Start of Block
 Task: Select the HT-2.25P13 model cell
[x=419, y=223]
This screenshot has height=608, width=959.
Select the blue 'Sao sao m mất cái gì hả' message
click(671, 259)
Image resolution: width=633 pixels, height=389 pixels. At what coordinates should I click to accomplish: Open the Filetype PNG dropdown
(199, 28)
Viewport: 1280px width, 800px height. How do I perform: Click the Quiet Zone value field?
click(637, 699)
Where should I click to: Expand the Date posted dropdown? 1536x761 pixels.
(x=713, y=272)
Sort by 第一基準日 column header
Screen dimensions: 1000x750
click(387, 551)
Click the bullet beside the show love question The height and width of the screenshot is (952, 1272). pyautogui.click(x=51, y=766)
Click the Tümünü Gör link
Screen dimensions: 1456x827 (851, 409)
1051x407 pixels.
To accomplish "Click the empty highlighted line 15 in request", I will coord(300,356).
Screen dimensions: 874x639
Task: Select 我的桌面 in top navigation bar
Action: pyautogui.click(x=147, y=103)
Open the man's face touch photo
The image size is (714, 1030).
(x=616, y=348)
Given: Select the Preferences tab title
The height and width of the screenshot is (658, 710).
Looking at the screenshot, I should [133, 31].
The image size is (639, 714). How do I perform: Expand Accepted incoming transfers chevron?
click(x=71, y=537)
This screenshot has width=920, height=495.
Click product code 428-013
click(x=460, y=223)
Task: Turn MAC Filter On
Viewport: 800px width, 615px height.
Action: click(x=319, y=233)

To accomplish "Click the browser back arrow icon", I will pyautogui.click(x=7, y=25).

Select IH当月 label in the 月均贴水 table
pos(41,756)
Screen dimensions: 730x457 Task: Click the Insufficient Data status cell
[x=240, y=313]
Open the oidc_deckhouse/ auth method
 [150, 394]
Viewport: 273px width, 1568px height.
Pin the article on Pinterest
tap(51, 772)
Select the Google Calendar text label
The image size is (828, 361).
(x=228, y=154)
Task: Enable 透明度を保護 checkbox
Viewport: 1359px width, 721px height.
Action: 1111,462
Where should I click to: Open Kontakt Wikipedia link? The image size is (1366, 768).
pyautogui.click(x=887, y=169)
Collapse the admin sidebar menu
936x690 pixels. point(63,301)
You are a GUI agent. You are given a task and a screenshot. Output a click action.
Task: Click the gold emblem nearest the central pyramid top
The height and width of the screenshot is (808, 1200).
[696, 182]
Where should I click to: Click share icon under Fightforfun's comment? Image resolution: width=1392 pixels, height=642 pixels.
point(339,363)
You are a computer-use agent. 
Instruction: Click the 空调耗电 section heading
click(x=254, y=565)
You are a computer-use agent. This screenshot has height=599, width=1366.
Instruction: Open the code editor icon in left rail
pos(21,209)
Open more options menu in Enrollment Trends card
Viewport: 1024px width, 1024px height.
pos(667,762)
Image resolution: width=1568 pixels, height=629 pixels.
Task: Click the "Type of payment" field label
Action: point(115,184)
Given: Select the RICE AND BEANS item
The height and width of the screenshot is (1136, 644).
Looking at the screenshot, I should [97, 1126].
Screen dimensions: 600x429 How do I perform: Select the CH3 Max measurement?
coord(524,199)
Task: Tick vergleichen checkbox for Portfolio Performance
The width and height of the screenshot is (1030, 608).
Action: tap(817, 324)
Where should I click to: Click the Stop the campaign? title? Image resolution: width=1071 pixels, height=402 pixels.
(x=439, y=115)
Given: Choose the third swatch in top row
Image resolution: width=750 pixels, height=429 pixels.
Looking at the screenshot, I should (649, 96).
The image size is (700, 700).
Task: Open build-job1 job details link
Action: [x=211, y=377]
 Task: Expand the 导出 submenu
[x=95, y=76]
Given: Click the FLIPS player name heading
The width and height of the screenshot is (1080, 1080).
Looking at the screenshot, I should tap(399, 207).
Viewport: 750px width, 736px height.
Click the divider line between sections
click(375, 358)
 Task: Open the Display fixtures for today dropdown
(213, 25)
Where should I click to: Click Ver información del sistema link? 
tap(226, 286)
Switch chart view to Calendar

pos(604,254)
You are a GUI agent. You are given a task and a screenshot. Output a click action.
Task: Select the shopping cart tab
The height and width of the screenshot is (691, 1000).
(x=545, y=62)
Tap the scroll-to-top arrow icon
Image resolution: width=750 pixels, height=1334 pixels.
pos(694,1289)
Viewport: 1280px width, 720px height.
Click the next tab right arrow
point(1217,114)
End of Block
## What you are asked to do
Up to and including the line with "This screenshot has width=920, height=495.", repeat the entries exactly, beginning at their first line.

## Exercise result
 Task: Select the HT-2.25P13 model cell
[x=419, y=223]
This screenshot has height=608, width=959.
Select the blue 'Sao sao m mất cái gì hả' message
click(671, 259)
Image resolution: width=633 pixels, height=389 pixels. At what coordinates should I click to accomplish: Open the Filetype PNG dropdown
(199, 28)
Viewport: 1280px width, 800px height. How do I perform: Click the Quiet Zone value field?
click(637, 699)
Where should I click to: Expand the Date posted dropdown? 1536x761 pixels.
(x=713, y=272)
Sort by 第一基準日 column header
Screen dimensions: 1000x750
click(387, 551)
Click the bullet beside the show love question The height and width of the screenshot is (952, 1272). pyautogui.click(x=51, y=766)
Click the Tümünü Gör link
Screen dimensions: 1456x827 (851, 409)
1051x407 pixels.
To accomplish "Click the empty highlighted line 15 in request", I will coord(300,356).
Screen dimensions: 874x639
Task: Select 我的桌面 in top navigation bar
Action: pyautogui.click(x=147, y=103)
Open the man's face touch photo
The image size is (714, 1030).
(x=616, y=348)
Given: Select the Preferences tab title
The height and width of the screenshot is (658, 710).
Looking at the screenshot, I should [133, 31].
The image size is (639, 714). How do I perform: Expand Accepted incoming transfers chevron?
click(x=71, y=537)
This screenshot has width=920, height=495.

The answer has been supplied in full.